▶ _ASSIGNMENT_: Pictures should be omitted; restate word for word the lines from the one holding "Task: Close responsive" through the last line of the entries below.

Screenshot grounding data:
BEGIN

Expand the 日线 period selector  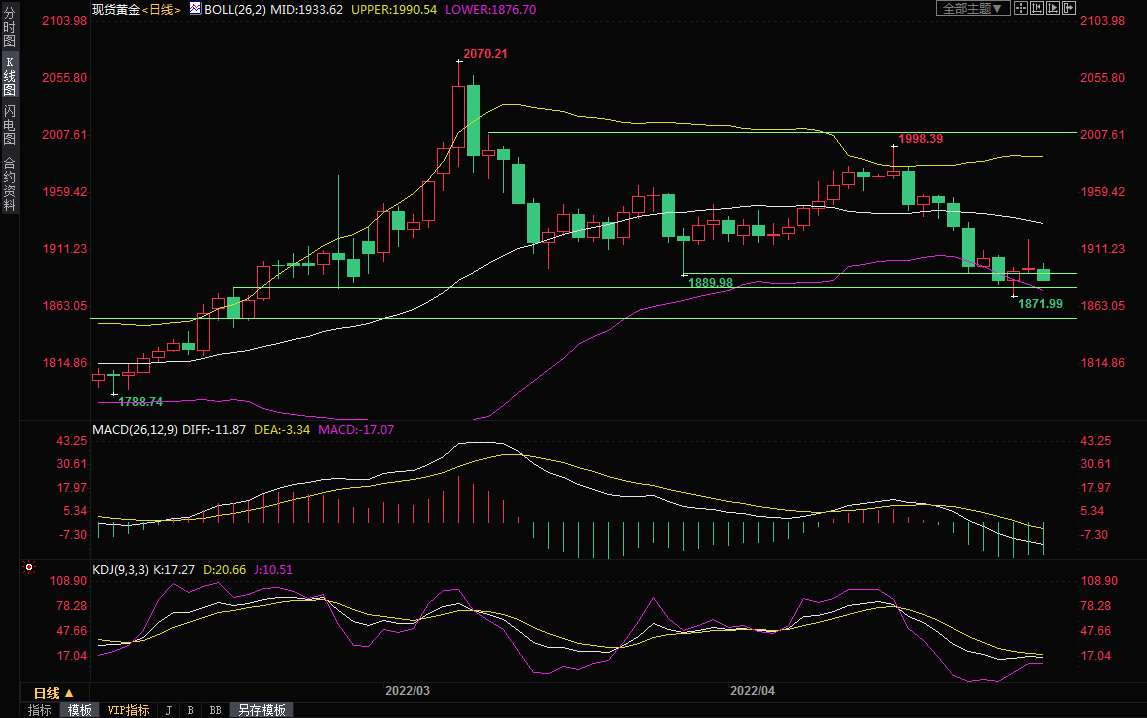(x=54, y=693)
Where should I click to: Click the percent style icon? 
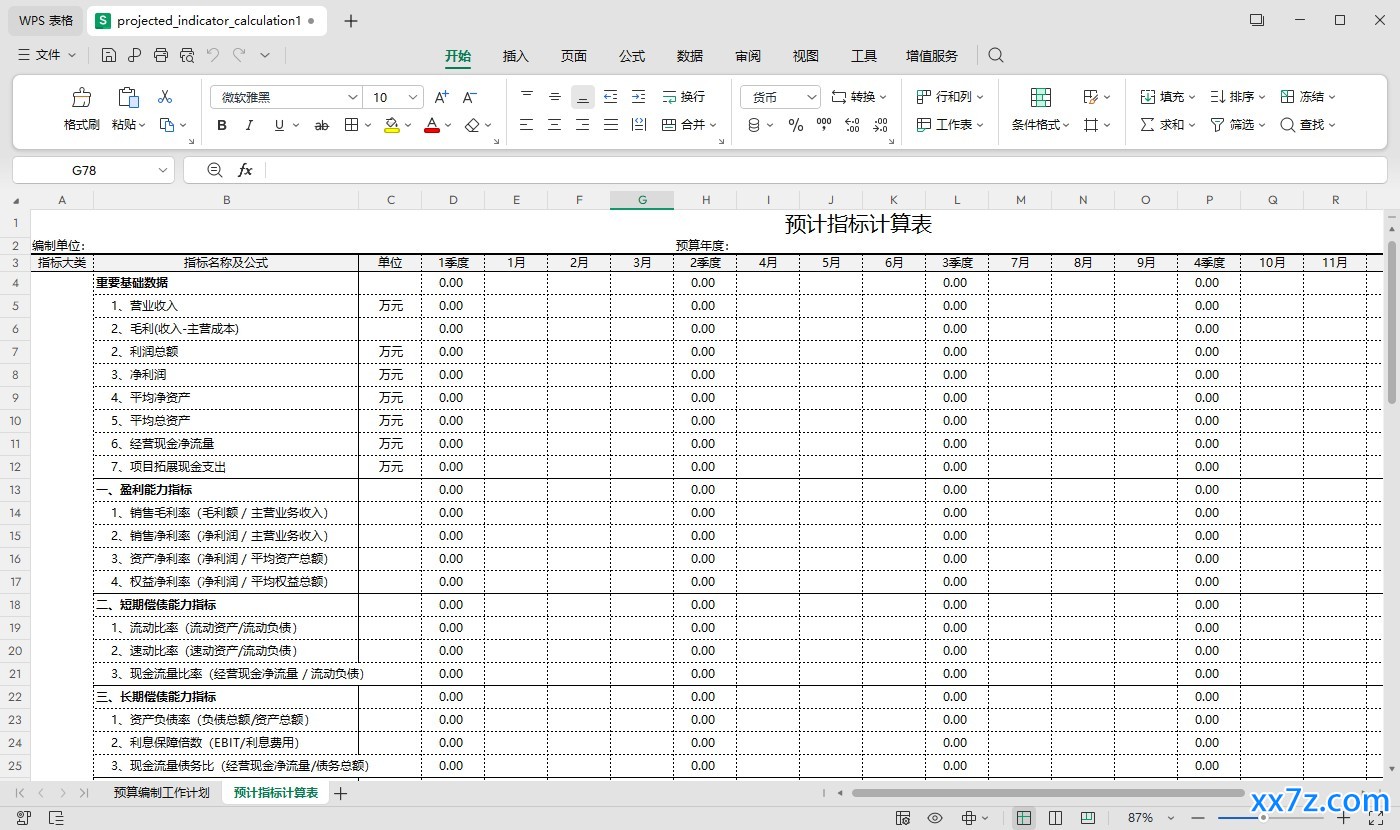point(796,125)
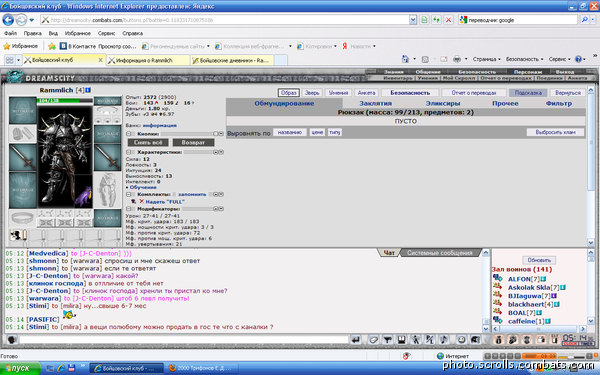Collapse the Кнопки section

(129, 134)
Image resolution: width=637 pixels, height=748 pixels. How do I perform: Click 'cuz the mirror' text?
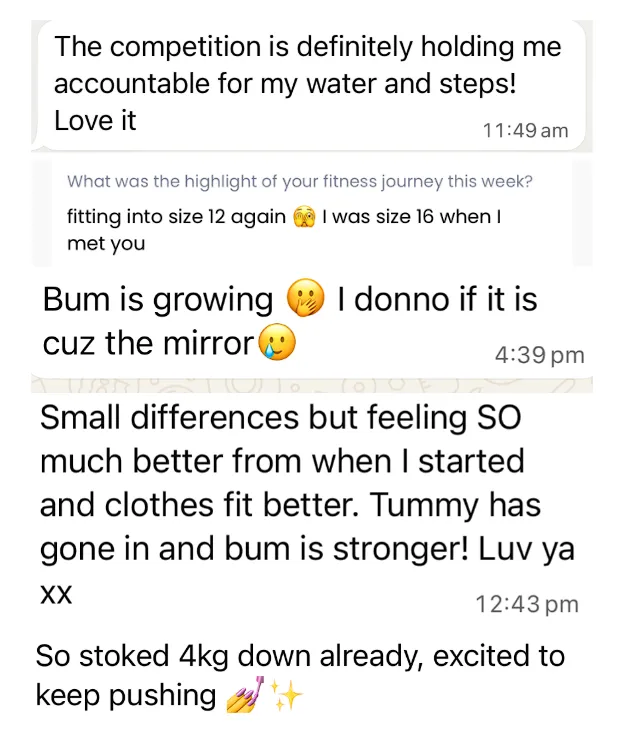[x=148, y=344]
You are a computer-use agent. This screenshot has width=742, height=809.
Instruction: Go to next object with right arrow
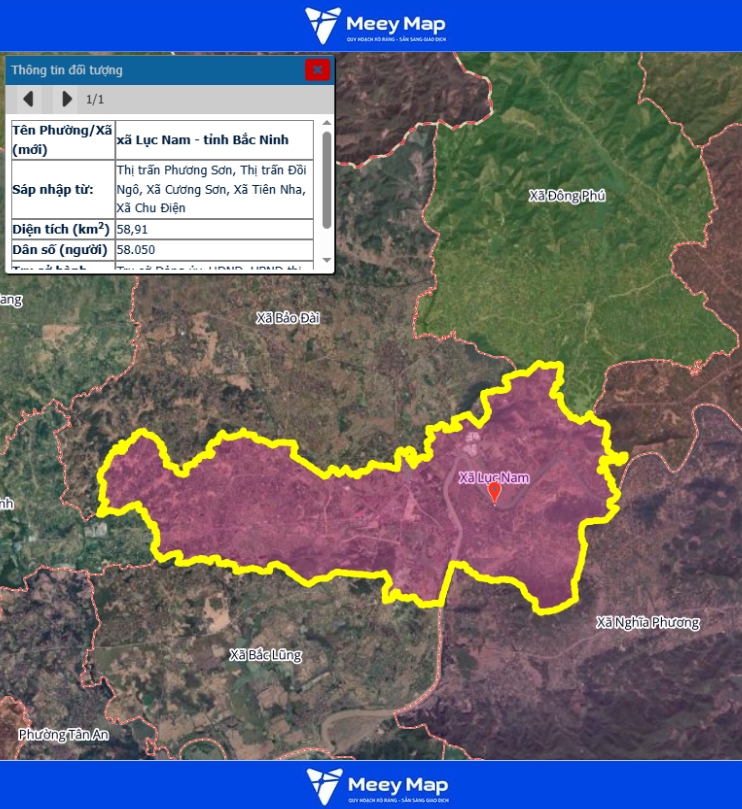point(66,99)
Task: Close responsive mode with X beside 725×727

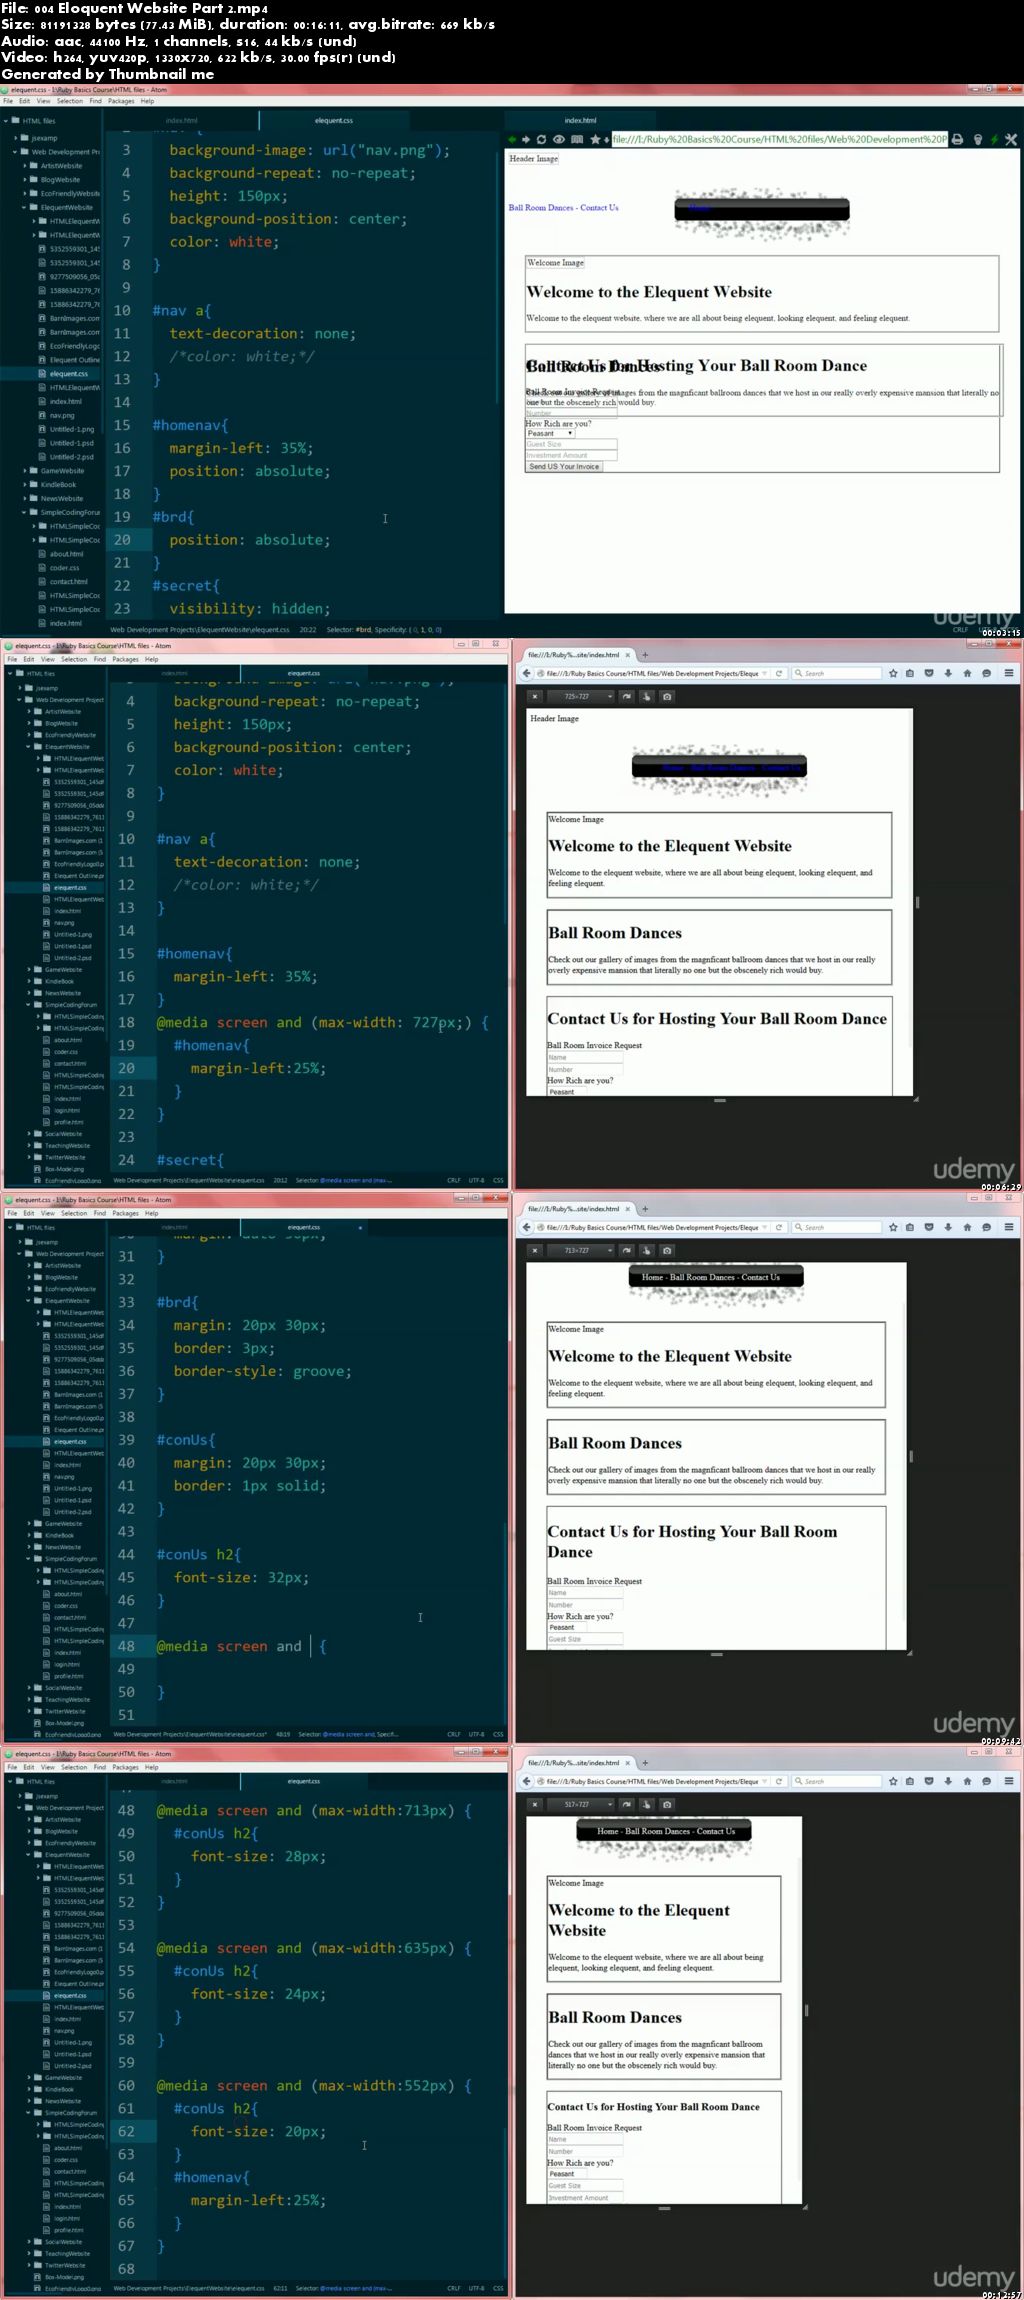Action: pyautogui.click(x=535, y=696)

END

▶ _ANSWER SECTION_:
Task: Close responsive mode with X beside 725×727

Action: pyautogui.click(x=535, y=696)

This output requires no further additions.